Avant Dieu, la matière ne s’était même pas rassemblée pour former un atome. Un amas informe et sans vie, vue de l’extérieur. Puis, ce fut l’attraction, l’électromagnétisme, le nucléaire, l’explosion, le Big bang, disent les savants, l’arrivée du Créateur, disent les religieux.  L’effet des cordes disent les maniaques de l’infiniment petit.  C’est vrai dans les deux sens, mais en l’exprimant différemment, selon qu’on est scientifiques ou religieux.  Selon qu’on a une vision générale ou particulière.   
 
Si Dieu est quelque chose, que la matière existe depuis toujours, il est cette énergie, cette force d’attraction qui existe en tout.  La matière a pris vie, en devenant une présence, une forme d’attraction, une forme de vagues, de sons, d’images, à chaque nouvelle transformation.  Notre réalité n’est que le passage au cœur d’une de ces mutations.     

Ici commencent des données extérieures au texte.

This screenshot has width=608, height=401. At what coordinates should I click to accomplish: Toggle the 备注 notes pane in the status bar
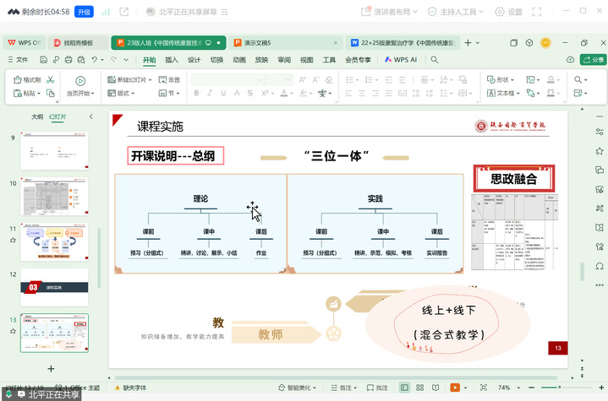(343, 387)
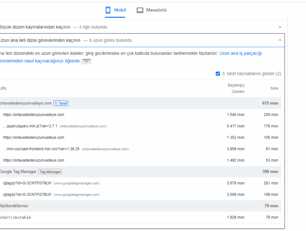Click the phone icon on the Mobil tab
The height and width of the screenshot is (231, 306).
click(108, 10)
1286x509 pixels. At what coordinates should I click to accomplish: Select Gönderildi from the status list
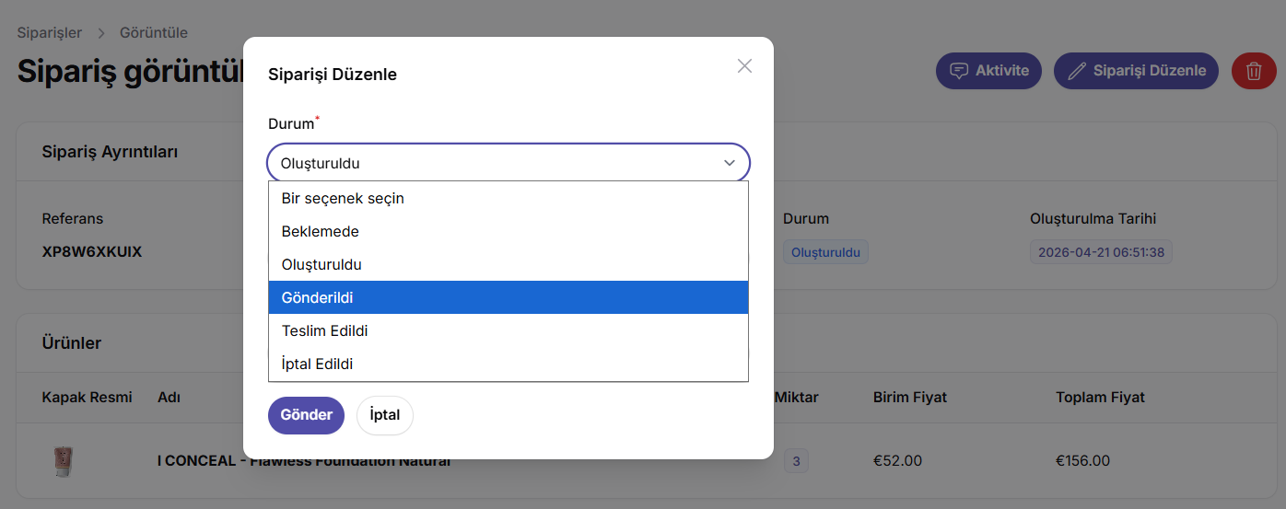pyautogui.click(x=509, y=297)
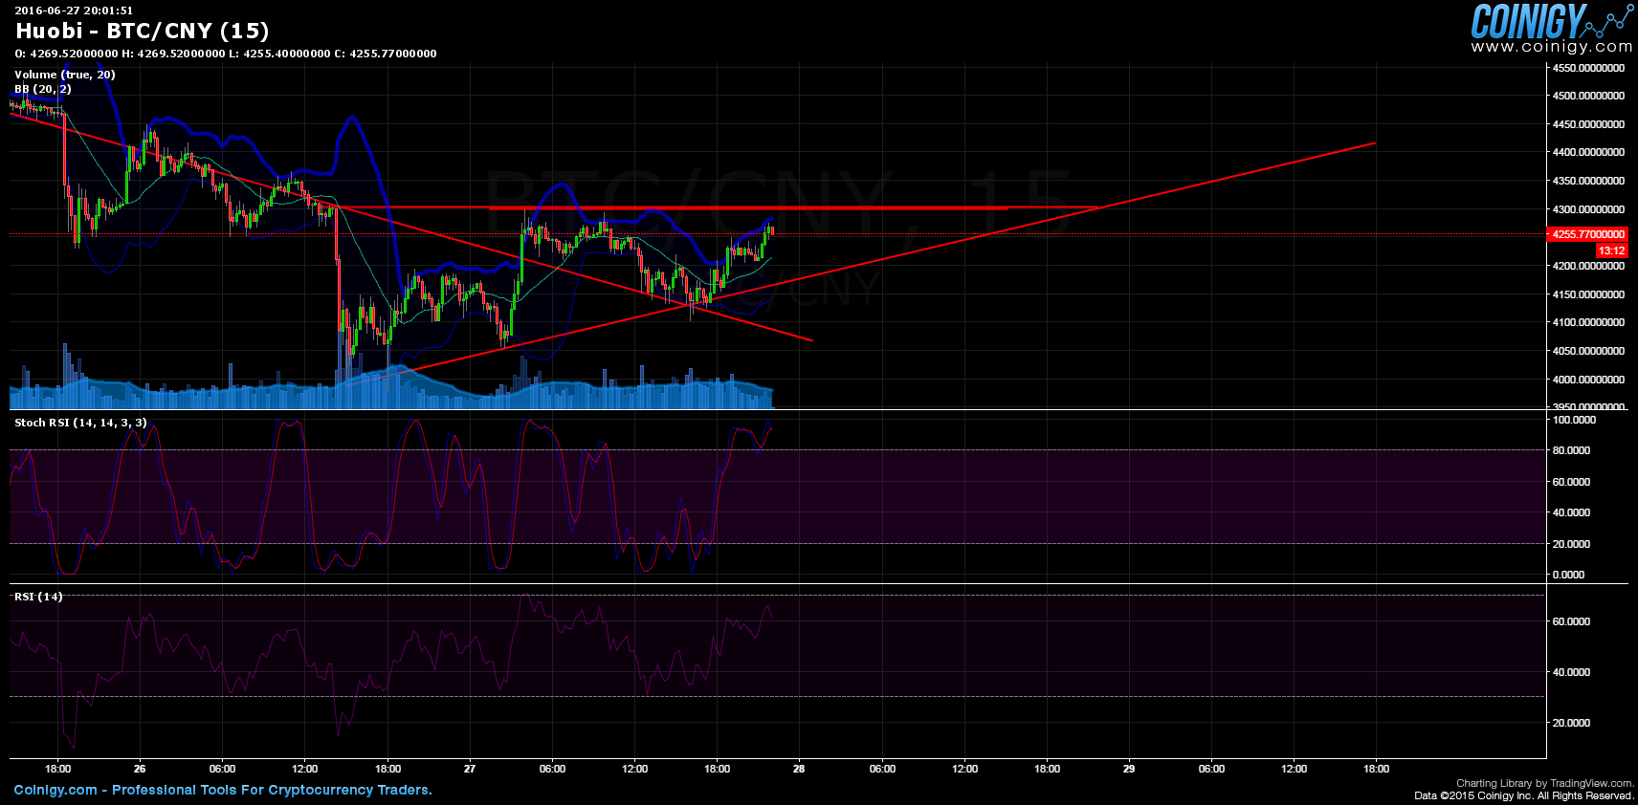Select the Stoch RSI (14, 14, 3, 3) label
Viewport: 1638px width, 805px height.
[80, 423]
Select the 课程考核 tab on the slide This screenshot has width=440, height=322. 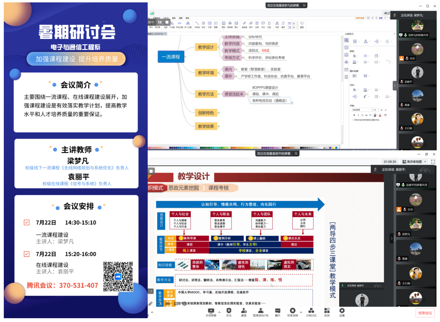tap(219, 188)
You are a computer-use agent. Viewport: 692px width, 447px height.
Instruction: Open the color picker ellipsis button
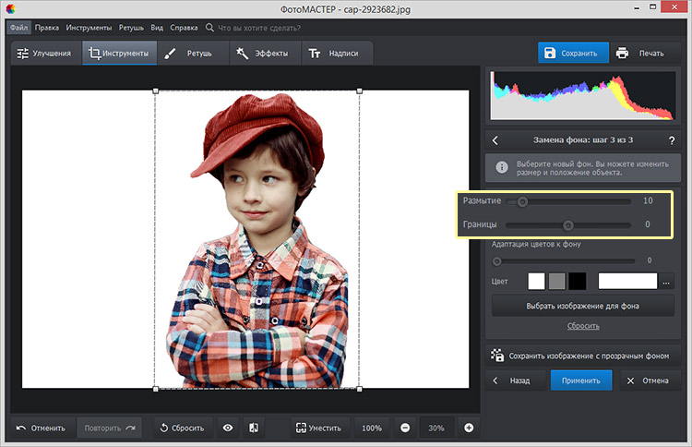666,281
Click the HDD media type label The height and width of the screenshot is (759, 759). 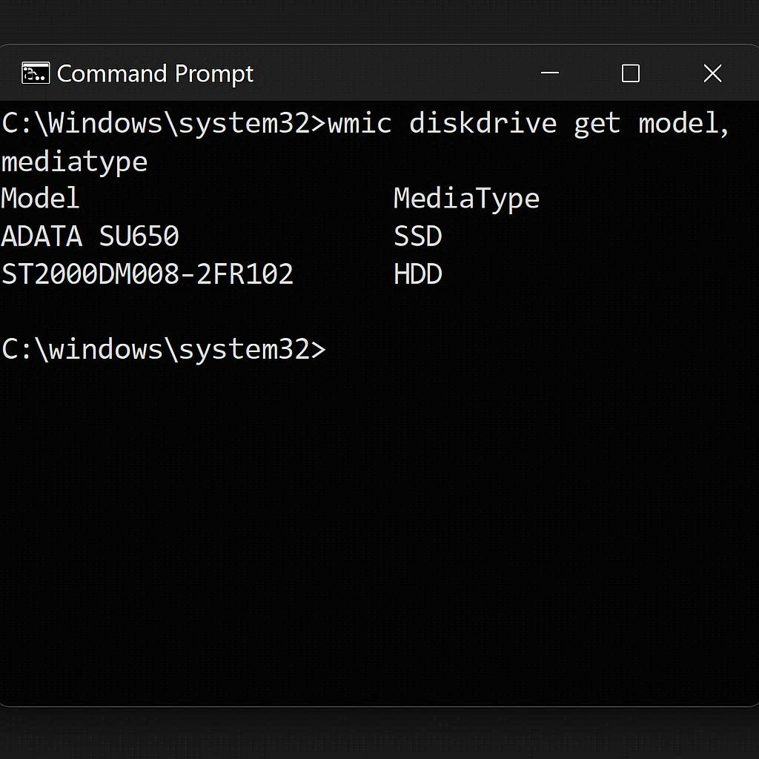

De chaque changement naît un nouveau modèle de monde.  Cette attraction existait-elle potentiellement à l’intérieur des forces existantes, de la matière même, depuis toujours et de toute éternité?   Aucun élément n’est neutre.   Le nirvana est la neutralité. Il n’existe pas ou ce serait un état stagnant, neutralisé, qui a été déstabilisé.

L’énergie noire? Une masse à jamais informe et sans vie.  Cet équilibre a été rompu par un déséquilibre qui cherche à se rétablir depuis ce temps.  Si c’est vrai les bouddhistes ont raison : nous cherchons à retrouver cet équilibre disparu.  La neutralité absolue.      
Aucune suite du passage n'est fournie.